Most sudden cardiac deaths in congenital heart disease survivors involve an electrophysiologic disorder, such as an arrhythmia. These can be ventricular tachycardia, ventricular fibrillation, an atrial arrhythmia, or asystole. But sudden death can also occur secondary to a vascular catastrophe, including pulmonary embolism or an aneurysm rupture. Hemodynamic abnormalities causing both mechanical and structural issues, such as acute heart failure, also cause sudden death.

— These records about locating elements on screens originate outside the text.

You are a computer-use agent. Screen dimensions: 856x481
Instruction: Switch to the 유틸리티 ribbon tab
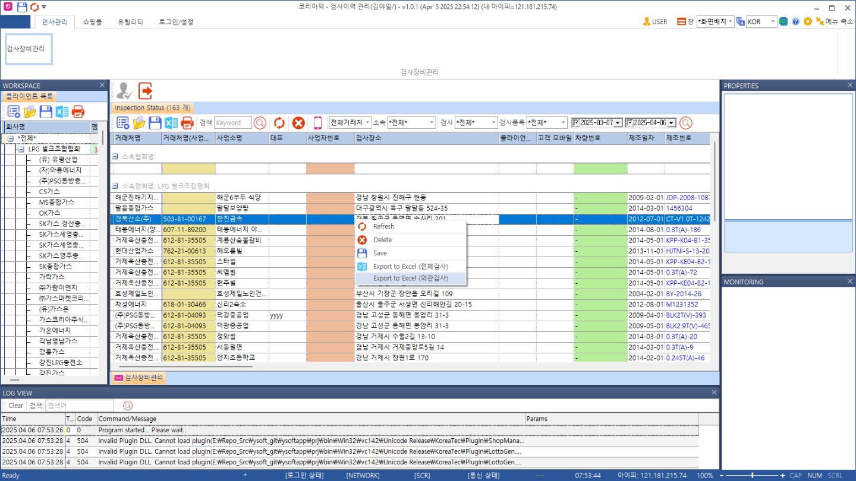130,22

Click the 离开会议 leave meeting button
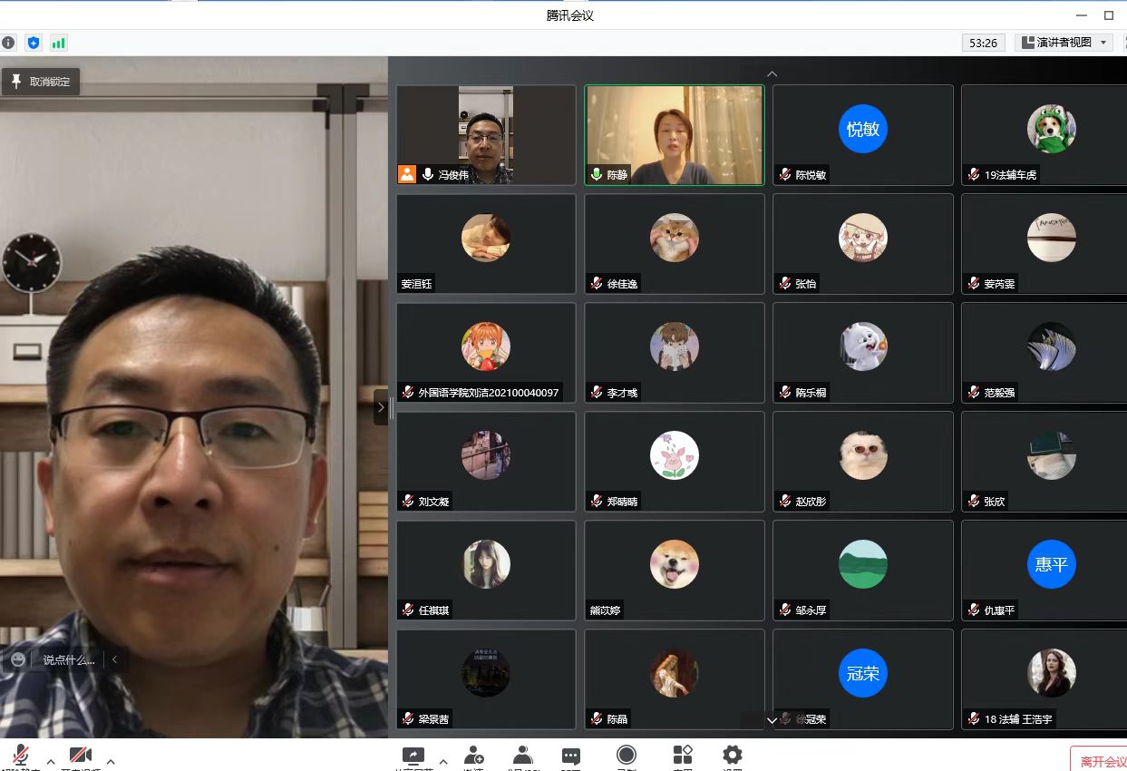point(1102,761)
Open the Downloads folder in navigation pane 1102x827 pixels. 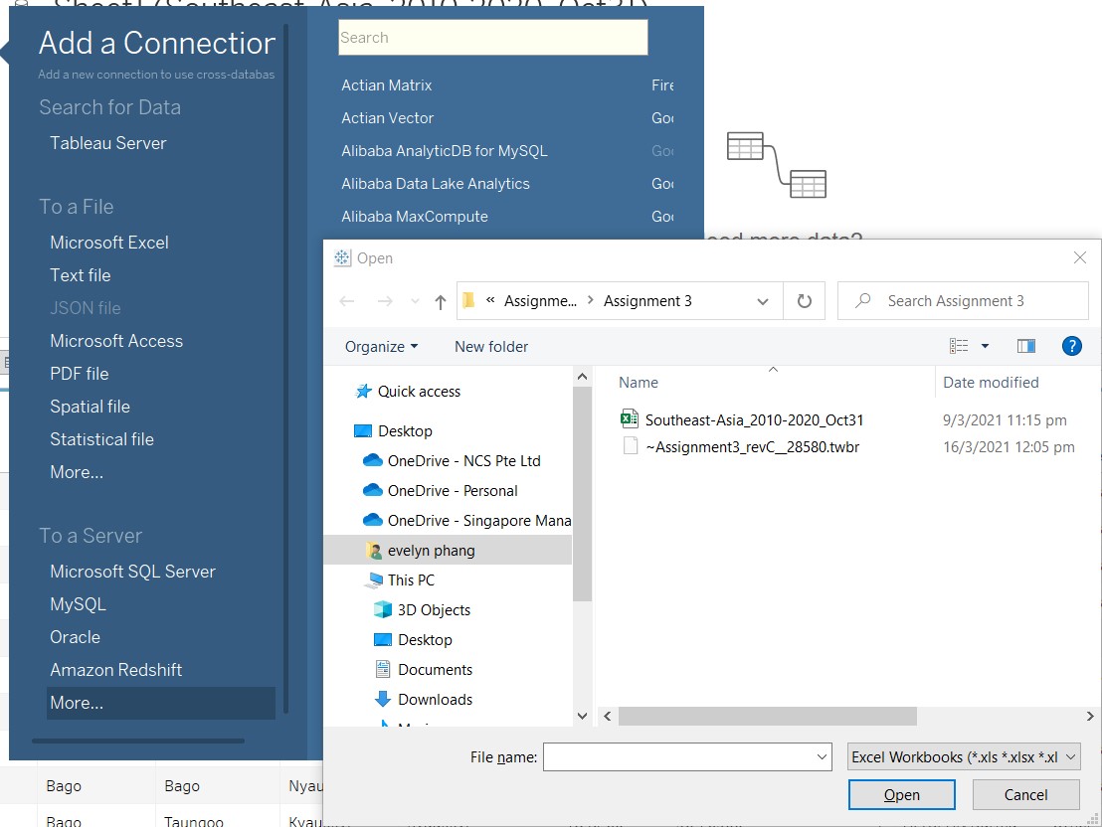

In patients who survived tetralogy of Fallot, a QRS duration of more than 180 milliseconds is a reliable predictor of ventricular tachycardia and sudden death. Patients with a QRS duration this long have had a greater-than-twofold increased risk of sudden death, compared with patients who had a shorter QRS interval, said Dr. Harris at the congress, sponsored by the International Academy of Cardiology. Indicators of hemodynamic abnormalities—such as increased right ventricular dimension, decreased right ventricular function, or a left ventricular ejection fraction of less than 40%—boost the risk for sudden death when they are coincident with prolonged QRS in patients who had tetralogy of Fallot.

In addition, inducible sustained monomorphic or polymorphic ventricular tachycardia during an electrophysiology study predicted sudden death with a sensitivity of 77% and specificity of 79%. Other noninvasive electrophysiologic measures—such as a signal-average ECG, T-wave alternans, and ambulatory ECG monitoring—have been less reliable for predicting risk.

A significant limitation on risk stratification of congenital heart disease patients is that this strategy presumes that identifying a high-risk patient is to be followed by an intervention that improves the patient's outcome. So far, limited data exist to prove that effective interventions are available to help these patients, Dr. Harris said.